:: INPUT MATERIAL ::
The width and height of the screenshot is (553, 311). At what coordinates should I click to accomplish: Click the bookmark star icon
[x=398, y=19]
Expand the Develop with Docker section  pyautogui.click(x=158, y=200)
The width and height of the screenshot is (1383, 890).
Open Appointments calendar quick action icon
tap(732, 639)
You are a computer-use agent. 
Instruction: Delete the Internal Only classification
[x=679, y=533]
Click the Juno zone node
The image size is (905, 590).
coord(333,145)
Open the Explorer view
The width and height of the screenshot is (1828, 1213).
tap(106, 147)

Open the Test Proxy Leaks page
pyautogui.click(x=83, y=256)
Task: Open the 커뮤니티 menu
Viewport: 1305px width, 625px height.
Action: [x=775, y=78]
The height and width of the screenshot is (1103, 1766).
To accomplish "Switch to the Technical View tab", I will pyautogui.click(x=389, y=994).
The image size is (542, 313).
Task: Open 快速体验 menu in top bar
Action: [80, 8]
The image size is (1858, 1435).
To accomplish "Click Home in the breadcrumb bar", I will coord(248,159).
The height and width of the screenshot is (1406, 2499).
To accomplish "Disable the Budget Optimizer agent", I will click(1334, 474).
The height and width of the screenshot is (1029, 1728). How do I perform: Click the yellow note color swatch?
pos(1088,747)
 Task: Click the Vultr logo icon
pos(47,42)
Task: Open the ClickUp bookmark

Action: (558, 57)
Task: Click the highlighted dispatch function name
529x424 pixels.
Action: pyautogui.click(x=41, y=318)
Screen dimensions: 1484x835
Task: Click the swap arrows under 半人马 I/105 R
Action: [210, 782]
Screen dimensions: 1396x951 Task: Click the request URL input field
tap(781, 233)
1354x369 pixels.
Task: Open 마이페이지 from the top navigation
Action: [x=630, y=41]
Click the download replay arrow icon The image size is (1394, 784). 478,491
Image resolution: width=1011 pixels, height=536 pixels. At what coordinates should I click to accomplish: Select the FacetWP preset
:::
▶ **ACTIVITY**: In the entries above, find every line with the word "agent" and list it.

▶ **SOLUTION TO THE PROBLEM**:
You are a computer-use agent. 
To accomplish "Disable the Budget Optimizer agent", I will click(1334, 474).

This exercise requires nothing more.